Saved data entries
======

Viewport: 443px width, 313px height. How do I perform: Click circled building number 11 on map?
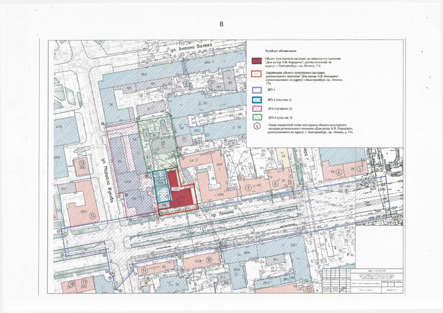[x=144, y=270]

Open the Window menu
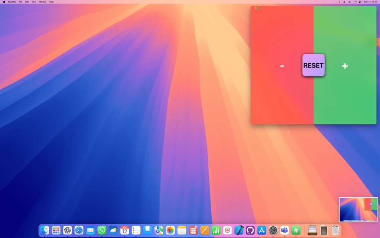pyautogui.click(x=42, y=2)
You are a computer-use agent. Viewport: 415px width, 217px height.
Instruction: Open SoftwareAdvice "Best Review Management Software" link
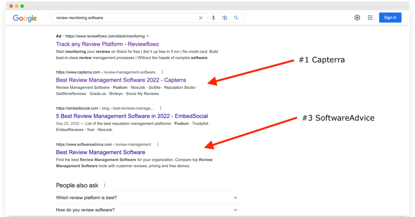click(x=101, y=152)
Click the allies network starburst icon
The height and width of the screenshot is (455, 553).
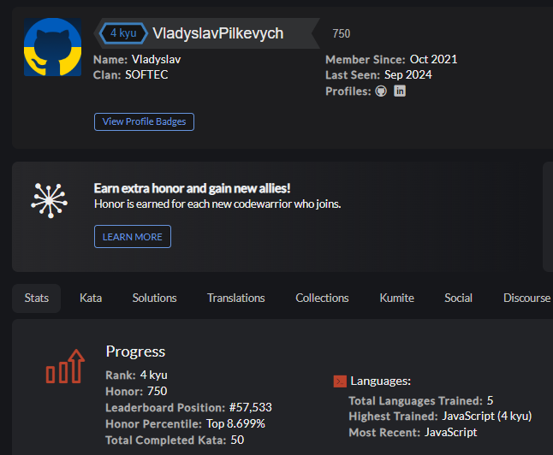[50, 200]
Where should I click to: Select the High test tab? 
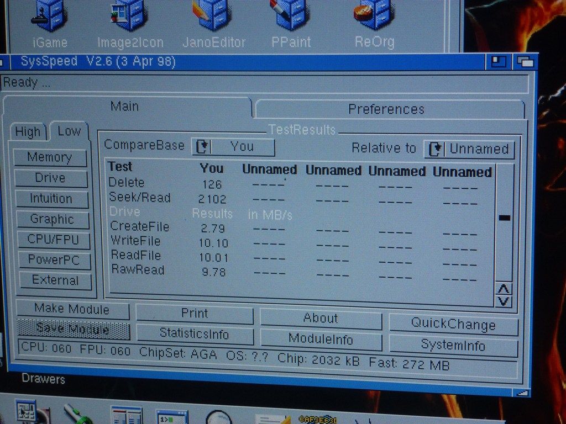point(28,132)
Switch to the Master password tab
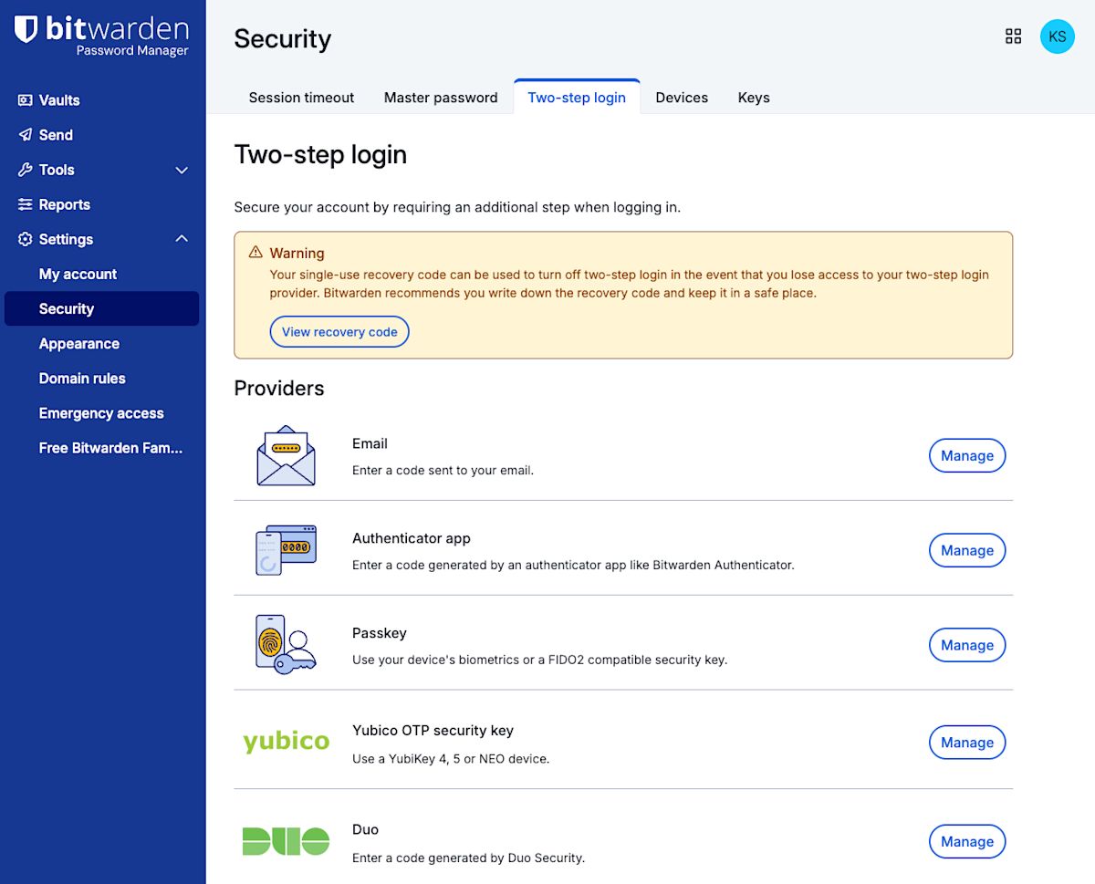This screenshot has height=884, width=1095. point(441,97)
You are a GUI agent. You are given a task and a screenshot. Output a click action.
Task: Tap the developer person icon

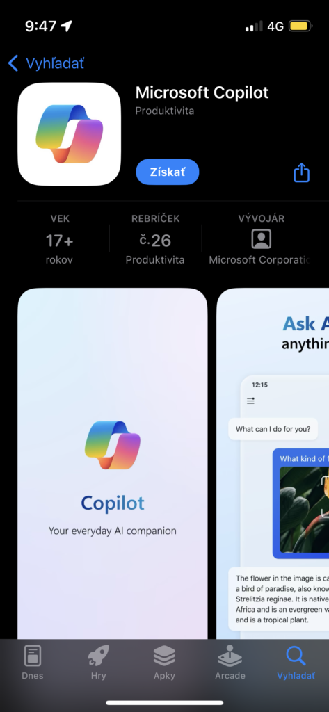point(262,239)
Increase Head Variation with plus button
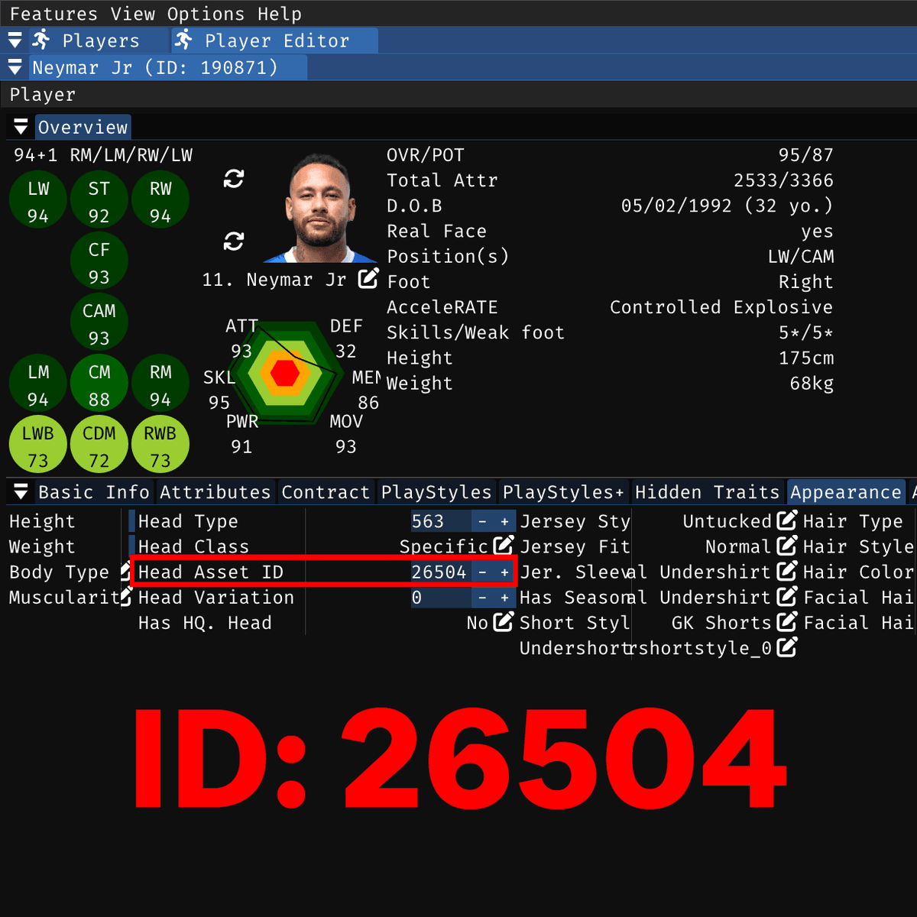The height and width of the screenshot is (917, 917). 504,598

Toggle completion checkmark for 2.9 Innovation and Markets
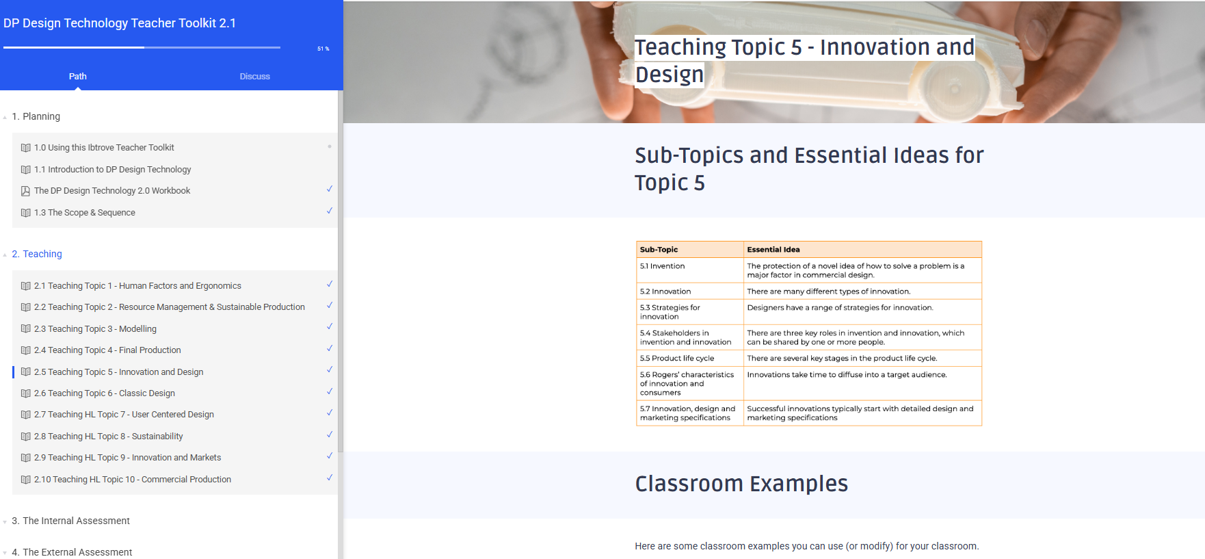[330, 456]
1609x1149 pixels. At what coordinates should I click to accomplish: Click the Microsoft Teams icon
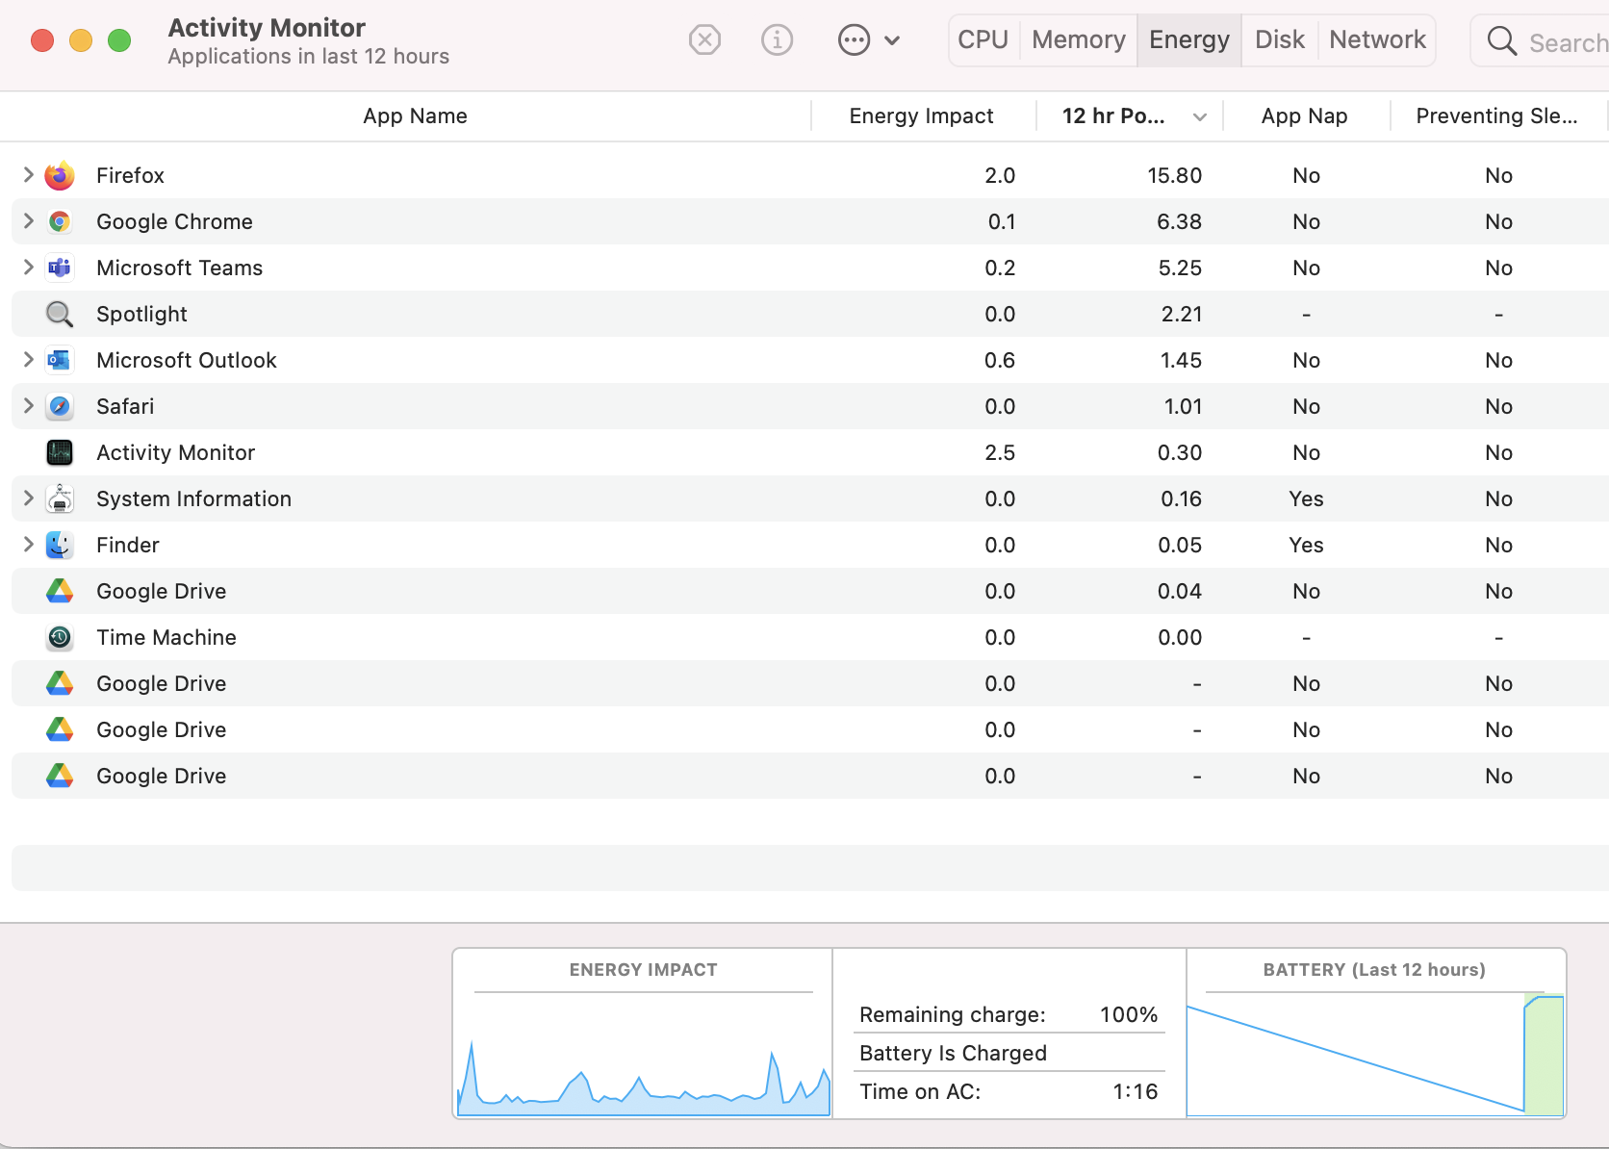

======

Exercise instructions
Take the line containing "Task: Tap the developer person icon" as the first line and the last line of the data above as the final one, and output exactly the lines between them, inclusive, with no pictures.

Solution for this task
Task: Tap the developer person icon

point(262,239)
Increase Head Variation with plus button
The height and width of the screenshot is (917, 917). 504,598

Toggle completion checkmark for 2.9 Innovation and Markets
[330, 456]
1609x1149 pixels. At what coordinates should I click to accomplish: Click the Microsoft Teams icon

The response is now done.